─── Source document ───

Glad I caught that Ed before I left this thread... "They have a first "right" after conservation requirements."

So, why do they fish small lobsters out of season and deliver them after dark? Why do they bang moose out of season and leave them in the woods when they run "too far in". Why do they sell salmon and moose and deer cheap no matter the season?

Okay... the Native Peoples out west... no, I don't know about them. But HERE, I have seen the long caravans of white Dodge Maxivans with occupants armed with machine guns travelling in the backwoods delivering ******** across the US border. Ya can't tell me these guys are hurting. I KNOW the difference.

That's right. They ain't all they are cracked up to be. That is my point.

Out west? I dunno. In our neck of the woods... I know.

─── Available data ───

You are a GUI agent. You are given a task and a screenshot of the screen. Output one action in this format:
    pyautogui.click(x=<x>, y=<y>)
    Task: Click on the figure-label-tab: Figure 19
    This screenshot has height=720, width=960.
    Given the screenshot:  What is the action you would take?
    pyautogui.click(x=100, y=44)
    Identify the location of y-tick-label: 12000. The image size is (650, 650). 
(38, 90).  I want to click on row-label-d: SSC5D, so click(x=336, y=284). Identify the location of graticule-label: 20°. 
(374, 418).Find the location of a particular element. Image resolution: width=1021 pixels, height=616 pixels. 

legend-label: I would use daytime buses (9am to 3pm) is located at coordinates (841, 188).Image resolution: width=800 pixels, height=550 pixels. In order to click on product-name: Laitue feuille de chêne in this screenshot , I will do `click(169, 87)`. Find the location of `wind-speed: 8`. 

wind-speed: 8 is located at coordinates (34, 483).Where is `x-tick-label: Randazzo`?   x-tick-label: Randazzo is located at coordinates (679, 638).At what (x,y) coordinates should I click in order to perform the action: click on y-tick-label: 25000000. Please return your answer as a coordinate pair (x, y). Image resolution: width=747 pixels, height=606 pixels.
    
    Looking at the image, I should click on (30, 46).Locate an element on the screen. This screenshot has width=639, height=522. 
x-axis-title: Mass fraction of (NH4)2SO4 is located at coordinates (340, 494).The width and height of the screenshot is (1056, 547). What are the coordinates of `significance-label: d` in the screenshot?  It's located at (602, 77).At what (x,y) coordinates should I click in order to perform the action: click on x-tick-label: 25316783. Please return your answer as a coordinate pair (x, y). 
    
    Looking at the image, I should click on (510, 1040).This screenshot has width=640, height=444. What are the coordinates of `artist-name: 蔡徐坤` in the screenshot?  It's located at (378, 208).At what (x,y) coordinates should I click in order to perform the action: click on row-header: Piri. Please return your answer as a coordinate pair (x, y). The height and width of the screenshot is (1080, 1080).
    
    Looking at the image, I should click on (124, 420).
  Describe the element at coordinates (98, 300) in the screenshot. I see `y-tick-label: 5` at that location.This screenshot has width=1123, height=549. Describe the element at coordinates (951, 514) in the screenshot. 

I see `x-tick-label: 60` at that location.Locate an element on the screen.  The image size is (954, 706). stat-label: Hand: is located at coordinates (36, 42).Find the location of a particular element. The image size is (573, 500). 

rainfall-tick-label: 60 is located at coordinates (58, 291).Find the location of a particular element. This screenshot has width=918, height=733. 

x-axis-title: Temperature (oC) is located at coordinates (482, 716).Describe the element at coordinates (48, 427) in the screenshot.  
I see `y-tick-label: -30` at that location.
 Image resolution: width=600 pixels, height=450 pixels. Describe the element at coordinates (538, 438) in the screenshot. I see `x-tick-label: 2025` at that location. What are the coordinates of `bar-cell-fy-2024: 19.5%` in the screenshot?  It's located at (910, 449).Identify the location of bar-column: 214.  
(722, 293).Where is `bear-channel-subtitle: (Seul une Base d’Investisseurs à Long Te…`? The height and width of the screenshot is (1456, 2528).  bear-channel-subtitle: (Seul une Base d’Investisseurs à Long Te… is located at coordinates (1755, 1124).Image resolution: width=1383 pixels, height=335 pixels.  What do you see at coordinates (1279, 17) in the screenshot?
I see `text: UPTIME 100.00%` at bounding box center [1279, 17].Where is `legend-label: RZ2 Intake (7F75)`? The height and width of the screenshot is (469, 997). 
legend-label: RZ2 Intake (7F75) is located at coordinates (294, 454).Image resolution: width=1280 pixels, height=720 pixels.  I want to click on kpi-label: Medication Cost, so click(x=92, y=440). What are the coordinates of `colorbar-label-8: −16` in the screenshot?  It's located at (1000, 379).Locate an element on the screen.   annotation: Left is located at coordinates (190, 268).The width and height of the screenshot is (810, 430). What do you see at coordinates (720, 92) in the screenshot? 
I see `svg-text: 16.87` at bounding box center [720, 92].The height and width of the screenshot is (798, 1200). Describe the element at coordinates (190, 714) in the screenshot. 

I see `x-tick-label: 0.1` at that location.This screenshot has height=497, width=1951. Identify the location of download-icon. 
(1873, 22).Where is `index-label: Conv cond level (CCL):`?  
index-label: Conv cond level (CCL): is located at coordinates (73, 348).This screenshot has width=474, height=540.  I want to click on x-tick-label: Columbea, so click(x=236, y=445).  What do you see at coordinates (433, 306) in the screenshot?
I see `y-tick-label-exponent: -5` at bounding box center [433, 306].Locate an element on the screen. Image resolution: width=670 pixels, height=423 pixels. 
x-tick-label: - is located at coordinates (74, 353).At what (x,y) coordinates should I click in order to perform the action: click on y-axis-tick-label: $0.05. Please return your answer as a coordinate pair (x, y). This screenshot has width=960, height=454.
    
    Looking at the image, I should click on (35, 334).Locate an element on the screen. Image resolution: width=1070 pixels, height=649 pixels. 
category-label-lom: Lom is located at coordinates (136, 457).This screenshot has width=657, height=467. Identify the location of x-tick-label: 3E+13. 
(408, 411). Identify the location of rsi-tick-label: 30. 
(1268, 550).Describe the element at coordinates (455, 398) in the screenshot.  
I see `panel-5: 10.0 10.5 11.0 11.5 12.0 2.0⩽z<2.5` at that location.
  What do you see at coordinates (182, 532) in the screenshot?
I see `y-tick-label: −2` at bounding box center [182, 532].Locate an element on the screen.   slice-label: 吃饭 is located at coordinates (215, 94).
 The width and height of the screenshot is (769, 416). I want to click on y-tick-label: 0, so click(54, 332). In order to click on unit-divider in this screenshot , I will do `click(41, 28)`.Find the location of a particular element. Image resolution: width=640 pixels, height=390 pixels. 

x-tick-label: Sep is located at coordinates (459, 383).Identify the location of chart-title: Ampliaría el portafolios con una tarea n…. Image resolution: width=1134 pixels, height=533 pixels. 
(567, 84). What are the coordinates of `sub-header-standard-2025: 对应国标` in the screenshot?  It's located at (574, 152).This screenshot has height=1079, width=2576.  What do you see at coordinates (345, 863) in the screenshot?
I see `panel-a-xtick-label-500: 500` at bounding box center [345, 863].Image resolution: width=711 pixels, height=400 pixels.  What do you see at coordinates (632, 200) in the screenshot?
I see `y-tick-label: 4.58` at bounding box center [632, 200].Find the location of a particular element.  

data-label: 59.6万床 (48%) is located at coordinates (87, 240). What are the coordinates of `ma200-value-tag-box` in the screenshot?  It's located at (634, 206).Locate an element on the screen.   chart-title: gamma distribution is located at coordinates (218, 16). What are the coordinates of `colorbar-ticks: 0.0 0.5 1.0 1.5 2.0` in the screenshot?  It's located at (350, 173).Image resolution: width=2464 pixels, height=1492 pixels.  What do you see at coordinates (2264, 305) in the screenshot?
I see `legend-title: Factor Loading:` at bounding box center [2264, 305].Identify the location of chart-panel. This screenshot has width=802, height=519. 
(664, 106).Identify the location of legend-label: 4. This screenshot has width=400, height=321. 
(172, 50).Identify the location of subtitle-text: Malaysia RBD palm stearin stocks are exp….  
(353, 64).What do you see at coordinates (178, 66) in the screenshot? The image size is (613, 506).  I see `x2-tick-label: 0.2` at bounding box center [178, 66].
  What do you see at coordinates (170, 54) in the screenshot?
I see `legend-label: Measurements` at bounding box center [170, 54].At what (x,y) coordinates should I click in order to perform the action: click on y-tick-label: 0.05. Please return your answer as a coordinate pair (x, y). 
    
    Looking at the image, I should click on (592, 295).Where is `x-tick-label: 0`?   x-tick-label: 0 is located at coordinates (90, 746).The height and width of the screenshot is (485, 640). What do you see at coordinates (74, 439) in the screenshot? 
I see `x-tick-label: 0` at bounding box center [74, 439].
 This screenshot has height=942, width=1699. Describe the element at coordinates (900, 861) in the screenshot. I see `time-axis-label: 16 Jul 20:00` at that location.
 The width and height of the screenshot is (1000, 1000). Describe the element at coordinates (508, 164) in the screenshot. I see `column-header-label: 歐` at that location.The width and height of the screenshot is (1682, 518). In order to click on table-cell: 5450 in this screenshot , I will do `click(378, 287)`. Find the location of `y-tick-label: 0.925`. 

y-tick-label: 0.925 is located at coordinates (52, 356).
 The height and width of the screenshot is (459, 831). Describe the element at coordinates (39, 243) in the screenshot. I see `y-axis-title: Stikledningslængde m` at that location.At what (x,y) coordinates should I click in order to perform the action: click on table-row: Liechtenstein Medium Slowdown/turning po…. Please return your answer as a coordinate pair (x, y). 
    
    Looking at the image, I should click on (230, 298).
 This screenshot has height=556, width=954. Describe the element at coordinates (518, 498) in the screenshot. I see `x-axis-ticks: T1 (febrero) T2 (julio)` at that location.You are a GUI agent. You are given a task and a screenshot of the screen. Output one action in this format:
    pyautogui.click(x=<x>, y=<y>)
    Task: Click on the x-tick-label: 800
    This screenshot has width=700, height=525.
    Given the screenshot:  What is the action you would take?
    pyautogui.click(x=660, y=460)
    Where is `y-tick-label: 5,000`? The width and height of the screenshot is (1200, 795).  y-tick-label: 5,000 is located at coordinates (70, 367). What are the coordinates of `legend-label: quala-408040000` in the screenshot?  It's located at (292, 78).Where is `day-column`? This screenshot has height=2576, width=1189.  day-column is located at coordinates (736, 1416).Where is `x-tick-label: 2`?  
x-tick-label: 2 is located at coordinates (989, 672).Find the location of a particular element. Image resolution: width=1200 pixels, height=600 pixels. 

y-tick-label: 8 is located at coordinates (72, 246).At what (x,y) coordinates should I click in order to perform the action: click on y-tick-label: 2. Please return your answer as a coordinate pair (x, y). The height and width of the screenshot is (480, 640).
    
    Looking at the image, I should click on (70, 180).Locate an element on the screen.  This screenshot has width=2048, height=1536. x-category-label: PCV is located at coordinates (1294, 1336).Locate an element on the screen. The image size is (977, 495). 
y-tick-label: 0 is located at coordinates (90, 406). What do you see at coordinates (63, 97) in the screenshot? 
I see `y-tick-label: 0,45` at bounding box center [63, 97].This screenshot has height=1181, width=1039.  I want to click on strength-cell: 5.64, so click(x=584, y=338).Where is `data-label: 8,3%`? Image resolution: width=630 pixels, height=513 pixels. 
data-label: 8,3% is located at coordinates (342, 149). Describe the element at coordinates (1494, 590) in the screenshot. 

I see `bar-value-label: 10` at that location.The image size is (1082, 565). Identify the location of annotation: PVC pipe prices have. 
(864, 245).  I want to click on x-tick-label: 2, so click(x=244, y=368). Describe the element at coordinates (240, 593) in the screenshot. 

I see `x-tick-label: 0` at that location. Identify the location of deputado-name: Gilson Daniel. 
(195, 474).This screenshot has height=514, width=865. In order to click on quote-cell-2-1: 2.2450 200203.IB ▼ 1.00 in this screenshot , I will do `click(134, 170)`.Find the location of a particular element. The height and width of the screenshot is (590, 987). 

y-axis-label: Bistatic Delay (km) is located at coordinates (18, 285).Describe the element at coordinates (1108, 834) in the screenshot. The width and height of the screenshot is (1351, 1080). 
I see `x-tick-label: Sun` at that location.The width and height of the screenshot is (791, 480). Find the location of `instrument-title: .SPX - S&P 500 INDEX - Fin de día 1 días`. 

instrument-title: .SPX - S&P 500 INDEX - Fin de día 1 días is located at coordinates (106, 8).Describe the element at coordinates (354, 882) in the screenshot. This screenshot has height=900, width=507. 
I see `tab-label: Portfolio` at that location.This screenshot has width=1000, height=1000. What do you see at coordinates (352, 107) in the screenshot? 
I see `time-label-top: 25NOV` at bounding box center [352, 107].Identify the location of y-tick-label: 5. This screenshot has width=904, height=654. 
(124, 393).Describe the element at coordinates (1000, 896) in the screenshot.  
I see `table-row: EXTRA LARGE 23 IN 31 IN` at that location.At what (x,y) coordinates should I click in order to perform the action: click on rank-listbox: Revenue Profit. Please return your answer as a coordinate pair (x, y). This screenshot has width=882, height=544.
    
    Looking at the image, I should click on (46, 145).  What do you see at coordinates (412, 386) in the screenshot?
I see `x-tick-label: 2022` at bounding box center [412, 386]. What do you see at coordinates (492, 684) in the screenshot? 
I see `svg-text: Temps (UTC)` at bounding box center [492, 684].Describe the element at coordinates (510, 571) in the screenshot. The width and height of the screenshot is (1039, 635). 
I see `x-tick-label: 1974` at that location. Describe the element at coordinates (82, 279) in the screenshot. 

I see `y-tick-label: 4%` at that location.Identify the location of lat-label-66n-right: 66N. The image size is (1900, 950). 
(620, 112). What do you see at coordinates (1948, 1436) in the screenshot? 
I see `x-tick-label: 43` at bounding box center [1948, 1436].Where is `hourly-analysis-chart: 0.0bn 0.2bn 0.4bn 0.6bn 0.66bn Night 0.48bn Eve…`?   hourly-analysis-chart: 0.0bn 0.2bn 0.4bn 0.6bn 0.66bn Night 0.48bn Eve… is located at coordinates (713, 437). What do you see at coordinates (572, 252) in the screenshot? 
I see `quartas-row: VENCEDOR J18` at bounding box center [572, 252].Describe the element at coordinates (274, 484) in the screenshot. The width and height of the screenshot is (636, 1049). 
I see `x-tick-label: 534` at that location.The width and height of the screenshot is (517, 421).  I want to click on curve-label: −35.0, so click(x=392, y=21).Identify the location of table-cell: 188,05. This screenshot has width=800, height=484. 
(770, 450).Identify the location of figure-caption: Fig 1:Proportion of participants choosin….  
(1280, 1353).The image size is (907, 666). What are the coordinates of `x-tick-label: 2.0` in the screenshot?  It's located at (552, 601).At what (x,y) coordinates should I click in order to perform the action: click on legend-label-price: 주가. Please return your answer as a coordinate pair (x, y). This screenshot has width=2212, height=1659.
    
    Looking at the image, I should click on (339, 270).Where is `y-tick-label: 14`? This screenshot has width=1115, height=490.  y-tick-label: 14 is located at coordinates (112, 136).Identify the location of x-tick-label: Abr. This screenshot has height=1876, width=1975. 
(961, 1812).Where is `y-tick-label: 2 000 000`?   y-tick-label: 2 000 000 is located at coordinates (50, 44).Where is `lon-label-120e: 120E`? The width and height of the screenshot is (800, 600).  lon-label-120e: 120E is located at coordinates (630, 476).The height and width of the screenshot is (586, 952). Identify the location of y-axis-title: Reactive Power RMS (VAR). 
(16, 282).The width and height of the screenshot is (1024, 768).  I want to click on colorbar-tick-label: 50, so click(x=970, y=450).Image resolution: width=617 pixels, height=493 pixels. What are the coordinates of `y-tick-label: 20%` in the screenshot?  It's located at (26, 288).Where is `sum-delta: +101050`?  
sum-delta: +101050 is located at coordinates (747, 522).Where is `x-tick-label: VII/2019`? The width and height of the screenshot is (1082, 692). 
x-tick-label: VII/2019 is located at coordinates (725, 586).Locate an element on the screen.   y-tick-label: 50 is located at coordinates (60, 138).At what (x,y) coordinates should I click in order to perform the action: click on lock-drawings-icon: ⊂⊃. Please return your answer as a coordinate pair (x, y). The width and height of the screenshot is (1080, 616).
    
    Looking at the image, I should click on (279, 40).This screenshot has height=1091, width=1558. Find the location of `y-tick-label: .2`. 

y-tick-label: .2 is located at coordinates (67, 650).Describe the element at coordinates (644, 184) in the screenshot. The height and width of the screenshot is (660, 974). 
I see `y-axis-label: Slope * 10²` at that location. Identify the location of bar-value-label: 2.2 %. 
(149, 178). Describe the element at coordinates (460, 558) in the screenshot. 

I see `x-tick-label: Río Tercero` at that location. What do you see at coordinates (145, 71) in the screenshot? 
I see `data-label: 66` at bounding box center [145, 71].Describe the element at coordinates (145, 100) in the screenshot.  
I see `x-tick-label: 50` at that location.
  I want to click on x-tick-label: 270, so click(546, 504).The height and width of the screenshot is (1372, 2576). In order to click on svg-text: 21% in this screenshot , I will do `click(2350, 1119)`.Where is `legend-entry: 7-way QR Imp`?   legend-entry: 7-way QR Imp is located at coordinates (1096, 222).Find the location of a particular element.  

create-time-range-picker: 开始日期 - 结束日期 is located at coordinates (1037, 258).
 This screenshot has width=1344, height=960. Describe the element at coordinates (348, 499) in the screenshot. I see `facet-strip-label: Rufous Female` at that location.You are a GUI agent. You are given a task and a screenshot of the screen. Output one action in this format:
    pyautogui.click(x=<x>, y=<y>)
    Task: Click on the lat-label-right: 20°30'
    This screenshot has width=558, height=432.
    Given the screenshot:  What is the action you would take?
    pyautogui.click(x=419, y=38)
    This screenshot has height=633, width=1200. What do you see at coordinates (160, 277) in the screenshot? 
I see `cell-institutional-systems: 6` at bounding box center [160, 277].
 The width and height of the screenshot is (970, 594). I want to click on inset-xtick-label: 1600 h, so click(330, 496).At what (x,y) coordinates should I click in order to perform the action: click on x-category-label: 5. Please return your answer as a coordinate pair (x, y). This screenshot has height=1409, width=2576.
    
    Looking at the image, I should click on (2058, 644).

───

Task requirements |
- a) In the forum post, what kind of vehicles does the writer say make up the long caravans?
- b) Extract the passage of the forum post starting at "Glad I caught" and ending at "matter the season?".

Results by task |
- a) White Dodge Maxivans.

- b)
Glad I caught that Ed before I left this thread... "They have a first "right" after conservation requirements."

So, why do they fish small lobsters out of season and deliver them after dark? Why do they bang moose out of season and leave them in the woods when they run "too far in". Why do they sell salmon and moose and deer cheap no matter the season?